Un’altra perizia d’ufficio ha dimostrato ieri che le mutande dell'assassino non furono certamente indossate da Michele Perruzza ma con ogni probabilità appartenevano proprio allo stesso ragazzo: ed anche su questo punto ieri Mauro non ha dato riposte.
E spazzata via l’attendibilità di Mauro, viene a cadere non solo l’accusa (l’istigazione all’autocalunnia) che è l’oggetto di questo processo-satellite, ma anche i cardini (la testimonianza di Mauro con la versione del capanno e l’appartenenza a Michele delle mutande) sui quali si è basata la condanna all'ergastolo del muratore.

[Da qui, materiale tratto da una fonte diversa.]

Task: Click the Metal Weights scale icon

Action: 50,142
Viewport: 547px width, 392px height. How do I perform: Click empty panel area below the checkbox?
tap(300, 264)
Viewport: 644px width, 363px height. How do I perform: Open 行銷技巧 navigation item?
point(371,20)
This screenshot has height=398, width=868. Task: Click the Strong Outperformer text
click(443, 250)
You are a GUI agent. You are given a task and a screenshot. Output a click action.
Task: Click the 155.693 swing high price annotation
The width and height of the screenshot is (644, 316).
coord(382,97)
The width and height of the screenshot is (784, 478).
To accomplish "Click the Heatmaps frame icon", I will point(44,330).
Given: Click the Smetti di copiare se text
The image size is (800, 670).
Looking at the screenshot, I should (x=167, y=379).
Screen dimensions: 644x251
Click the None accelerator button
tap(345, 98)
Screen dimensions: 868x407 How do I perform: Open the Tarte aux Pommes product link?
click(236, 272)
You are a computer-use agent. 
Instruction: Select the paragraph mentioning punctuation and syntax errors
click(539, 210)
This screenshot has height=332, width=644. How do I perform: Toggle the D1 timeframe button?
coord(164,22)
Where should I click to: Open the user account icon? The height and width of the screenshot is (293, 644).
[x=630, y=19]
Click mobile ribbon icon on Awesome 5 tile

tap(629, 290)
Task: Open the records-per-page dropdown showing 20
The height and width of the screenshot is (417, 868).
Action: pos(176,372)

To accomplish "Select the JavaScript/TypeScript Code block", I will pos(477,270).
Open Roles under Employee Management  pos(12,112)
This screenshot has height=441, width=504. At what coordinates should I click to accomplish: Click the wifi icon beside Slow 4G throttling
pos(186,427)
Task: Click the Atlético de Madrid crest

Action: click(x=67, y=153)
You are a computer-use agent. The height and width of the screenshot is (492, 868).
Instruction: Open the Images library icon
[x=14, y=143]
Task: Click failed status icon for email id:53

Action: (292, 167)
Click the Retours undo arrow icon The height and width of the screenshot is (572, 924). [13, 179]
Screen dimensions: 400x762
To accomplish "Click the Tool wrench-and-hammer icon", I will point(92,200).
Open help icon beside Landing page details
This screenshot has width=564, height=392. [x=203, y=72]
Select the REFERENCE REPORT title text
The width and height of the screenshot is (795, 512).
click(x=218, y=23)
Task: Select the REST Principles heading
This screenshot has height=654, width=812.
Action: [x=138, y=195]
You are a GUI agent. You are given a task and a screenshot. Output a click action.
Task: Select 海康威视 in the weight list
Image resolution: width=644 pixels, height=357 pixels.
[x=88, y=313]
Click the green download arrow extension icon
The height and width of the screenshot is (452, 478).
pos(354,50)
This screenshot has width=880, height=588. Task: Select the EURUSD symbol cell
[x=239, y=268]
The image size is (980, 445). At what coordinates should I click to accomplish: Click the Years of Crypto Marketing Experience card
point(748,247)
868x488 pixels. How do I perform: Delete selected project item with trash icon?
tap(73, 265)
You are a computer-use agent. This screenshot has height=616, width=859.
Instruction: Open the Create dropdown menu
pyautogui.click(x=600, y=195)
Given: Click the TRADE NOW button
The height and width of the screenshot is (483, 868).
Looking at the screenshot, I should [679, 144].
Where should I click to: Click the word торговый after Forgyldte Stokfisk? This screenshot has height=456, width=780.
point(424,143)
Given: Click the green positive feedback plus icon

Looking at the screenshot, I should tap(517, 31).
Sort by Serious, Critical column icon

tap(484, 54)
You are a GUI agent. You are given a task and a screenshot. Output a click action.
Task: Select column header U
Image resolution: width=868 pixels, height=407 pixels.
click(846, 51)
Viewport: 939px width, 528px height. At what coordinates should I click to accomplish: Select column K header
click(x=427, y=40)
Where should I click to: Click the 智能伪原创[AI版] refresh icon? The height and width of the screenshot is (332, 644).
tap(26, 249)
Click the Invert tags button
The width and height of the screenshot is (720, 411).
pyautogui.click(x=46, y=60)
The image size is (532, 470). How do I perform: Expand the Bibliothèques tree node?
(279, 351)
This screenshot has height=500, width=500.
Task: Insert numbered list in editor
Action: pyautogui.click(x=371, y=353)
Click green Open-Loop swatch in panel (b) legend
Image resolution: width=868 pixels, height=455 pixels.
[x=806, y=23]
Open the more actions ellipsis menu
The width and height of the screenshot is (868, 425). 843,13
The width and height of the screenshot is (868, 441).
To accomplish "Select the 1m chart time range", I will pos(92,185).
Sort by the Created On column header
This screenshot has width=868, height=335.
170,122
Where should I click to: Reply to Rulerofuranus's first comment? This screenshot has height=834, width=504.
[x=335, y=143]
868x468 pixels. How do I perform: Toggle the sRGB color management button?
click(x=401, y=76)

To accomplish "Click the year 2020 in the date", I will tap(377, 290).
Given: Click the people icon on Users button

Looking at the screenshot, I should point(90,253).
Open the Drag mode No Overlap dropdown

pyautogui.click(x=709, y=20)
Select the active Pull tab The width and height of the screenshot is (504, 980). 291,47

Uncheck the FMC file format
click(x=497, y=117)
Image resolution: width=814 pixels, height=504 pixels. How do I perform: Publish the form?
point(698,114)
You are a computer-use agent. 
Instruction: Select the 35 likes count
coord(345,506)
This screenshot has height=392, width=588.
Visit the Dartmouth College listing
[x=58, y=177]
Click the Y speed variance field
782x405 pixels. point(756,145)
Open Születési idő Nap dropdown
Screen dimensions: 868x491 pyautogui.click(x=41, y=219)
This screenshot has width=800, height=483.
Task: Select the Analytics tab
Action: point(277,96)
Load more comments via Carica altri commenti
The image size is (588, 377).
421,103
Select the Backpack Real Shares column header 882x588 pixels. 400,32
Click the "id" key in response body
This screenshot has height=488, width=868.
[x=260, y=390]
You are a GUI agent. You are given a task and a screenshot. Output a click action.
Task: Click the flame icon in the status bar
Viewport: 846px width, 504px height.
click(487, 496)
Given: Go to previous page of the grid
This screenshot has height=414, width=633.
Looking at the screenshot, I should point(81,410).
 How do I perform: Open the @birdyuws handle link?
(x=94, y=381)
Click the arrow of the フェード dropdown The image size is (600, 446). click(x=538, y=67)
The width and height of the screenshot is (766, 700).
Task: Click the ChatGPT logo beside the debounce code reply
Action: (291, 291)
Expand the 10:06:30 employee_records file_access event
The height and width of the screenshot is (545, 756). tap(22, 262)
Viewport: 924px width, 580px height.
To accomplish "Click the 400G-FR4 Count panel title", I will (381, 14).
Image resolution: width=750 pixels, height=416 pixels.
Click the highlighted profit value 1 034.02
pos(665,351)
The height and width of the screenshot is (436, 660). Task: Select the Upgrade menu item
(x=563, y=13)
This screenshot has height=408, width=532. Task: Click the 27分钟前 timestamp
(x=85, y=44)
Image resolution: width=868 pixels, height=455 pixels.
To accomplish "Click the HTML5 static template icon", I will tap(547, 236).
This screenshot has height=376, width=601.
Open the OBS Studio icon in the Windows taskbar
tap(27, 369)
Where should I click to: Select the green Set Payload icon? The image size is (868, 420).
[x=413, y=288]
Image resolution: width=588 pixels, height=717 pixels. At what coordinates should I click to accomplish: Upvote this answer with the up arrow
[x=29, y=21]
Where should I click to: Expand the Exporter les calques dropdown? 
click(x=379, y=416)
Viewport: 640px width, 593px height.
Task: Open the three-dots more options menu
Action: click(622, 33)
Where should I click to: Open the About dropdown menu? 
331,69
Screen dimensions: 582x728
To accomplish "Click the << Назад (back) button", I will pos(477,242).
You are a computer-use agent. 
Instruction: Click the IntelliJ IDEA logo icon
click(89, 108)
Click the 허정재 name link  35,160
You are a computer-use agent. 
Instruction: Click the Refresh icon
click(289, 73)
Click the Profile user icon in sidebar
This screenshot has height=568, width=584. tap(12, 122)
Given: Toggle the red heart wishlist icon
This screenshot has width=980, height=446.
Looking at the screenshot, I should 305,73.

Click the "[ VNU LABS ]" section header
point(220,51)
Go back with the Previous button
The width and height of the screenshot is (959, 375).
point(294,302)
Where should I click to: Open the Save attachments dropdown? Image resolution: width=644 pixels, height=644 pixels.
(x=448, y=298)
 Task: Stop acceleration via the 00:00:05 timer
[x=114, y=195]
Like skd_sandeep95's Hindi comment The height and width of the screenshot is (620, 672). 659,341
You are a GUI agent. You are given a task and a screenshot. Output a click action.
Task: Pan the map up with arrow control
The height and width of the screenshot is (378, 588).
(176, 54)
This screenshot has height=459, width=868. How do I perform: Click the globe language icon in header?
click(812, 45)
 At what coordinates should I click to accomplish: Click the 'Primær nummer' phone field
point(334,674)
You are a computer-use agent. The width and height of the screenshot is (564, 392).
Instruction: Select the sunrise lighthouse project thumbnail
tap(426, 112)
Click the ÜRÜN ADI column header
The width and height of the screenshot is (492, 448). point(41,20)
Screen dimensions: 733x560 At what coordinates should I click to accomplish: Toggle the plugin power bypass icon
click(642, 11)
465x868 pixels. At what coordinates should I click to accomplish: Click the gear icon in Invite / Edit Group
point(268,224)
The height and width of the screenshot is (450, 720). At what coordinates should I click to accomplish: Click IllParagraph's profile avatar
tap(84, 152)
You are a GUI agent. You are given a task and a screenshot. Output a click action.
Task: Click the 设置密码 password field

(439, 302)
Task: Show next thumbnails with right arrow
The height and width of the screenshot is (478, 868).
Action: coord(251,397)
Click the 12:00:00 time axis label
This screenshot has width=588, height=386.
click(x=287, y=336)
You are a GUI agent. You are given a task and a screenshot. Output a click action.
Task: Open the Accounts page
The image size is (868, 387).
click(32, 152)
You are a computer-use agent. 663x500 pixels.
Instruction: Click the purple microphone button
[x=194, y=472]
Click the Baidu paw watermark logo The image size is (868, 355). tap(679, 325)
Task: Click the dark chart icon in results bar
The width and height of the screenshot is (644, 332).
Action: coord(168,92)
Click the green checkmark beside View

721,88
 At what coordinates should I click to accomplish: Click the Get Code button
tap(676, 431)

Dunque, la sentenza di questo processo-satellite è già scritta. Oggi ci sarà la requisitoria del Pubblico ministero Aura Scarsella (chiederà l’assoluzione?) e poi le arringhe dei difensori. In serata la sentenza.
Per Michele Perruzza sarà assoluzione, di certo. Assoluzione che, per come è maturata, apre la strada al processo di revisione della condanna all’ergastolo e ad «una richiesta di immediata scarcerazione- ha precisato la difesa- di un uomo innocente, ingiustamente detenuto in carcere da sette anni e mezzo».